We circled back to the four different thematic tracks of the forum, on Saturday, when our panelists discussed how direct democracy can help us move beyond crises. What will our democratic future look like and how do we get there?
Finally, our closing session on Wednesday our partners at Zócalo Public Square collected views from Chile, Mexico, Taiwan and the US, looking at both the rising tide of authoritarianism around the globe and the many innovative direct and participatory instruments. You can read the full takeaway on the panel here.
Using democracy to move beyond COVID-19
The COVID global pandemic has exacerbated many pre-existing democratic crises.

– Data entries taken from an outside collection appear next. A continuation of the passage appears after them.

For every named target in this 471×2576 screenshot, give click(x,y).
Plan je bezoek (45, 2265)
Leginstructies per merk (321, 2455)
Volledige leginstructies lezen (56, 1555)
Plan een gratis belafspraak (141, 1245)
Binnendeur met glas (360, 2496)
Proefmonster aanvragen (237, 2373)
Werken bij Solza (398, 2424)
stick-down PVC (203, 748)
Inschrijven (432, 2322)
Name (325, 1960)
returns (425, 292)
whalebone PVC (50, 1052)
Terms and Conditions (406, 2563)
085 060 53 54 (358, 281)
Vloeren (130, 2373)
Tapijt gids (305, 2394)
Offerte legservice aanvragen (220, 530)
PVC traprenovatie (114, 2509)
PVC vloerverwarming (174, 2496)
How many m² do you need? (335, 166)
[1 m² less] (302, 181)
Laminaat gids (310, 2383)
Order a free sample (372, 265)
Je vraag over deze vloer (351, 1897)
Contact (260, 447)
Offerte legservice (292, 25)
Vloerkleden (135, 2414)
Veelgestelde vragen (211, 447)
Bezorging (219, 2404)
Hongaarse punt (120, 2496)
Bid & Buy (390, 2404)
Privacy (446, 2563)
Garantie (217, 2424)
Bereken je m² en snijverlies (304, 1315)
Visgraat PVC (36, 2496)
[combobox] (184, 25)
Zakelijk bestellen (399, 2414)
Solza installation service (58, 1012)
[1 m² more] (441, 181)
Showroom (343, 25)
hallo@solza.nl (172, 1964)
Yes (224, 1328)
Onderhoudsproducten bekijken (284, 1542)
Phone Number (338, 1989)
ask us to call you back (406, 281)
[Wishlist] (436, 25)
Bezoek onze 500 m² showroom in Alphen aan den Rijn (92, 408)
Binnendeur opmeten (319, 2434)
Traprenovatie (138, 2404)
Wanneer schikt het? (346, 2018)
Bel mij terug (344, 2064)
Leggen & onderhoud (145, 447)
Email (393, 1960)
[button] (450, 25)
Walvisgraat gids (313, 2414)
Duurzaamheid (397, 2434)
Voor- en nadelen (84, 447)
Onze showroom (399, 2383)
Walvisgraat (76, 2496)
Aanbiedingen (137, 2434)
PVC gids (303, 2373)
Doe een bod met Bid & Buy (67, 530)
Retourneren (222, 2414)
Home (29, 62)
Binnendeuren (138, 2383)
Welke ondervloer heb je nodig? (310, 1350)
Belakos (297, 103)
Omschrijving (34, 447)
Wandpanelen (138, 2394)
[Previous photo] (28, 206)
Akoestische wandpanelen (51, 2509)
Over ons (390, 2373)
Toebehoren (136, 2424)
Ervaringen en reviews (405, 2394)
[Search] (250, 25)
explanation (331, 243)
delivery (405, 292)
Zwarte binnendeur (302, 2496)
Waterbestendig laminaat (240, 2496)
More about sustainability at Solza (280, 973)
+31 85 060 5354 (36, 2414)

Therefore, an entire track at the 2020 Online Global Forum on Modern Direct Democracy was devoted to “Democracy in Crisis”. This track was a brilliant example of the Forum’s way of bringing people from all over the world together to discuss issues of direct democracy. It consisted of 4 panel discussions.
Toni Skorić opened the first panel session with a contribution on democratic backsliding and abuses of power in Hungary during the COVID-19 pandemic. This was followed by Clara Egger and Raul Magni-Berton’s presentation on the Exceptius research project aimed at evaluating exceptional decision-making in 32 countries during the Coronavirus crisis. One of their important initial findings is that people need to trust in democracy and require reliable information for democracies to remain resilient during crises. The next contribution was made by Dobrica Veselinovic from the “Don’t let Belgrade drown” civic movement on Coronavirus restrictions in Serbia and the use of the crisis by the Serbian government to make political gains, causing widespread distrust in the government from the population. The panel contribution was rounded off by Arjen Nijeboer who spoke about the Coronavirus situation in the Netherlands and the public’s reaction to special measures.
The second panel focused on the American election with specific reference to voter turnout and participation during the COVID-19 crisis. Sarah Rosier from Ballotpedia opened the session with a presentation on changes in voting methods in response to the pandemic in the USA. The conversation then moved over to direct democracy with Dane Waters and Paul Jacob highlighting challenges related to ballot initiatives for the upcoming election. Next, John Matsusaka spoke about the benefits of direct democracy, especially during times of crisis. Finally, Nancy Wang brought the session to a close with a contribution on organisations and initiatives working towards ensuring proper democratic practice during the election.
We also facilitated 2 highly successful Spanish language panels on democratic challenges in Mexico with simultaneous interpretation into English. The first panel was headed by Claudia Zavala, Bernardo Valle Monroy, Rita Bell López and Arturo Meraz and focused on how the global pandemic has hindered the participation of women and indigenous communities in Mexico. Further mention was made of direct democratic tools in Mexico and other instruments of democratic participation. The second panel looked at the Mexican government’s initiatives to reach disadvantaged members of society and the role of the public in solving problems stemming from COVID-19. The proposed way of achieving this in Mexico is through a National Social Participation System, which was presented by Mexican Senator Rabindranath Salazar Solorio. Both panels were attended by almost a 100 people, making them some of the most highly attended panels at the entire Forum and demonstrating people’s interest in these topics.
All in all, the main lesson from this track is that already strong and resilient democracies are more robust and less prone to democratic backsliding during times of crisis, whereas democracies with pre-existing problems experienced further setbacks during COVID-19.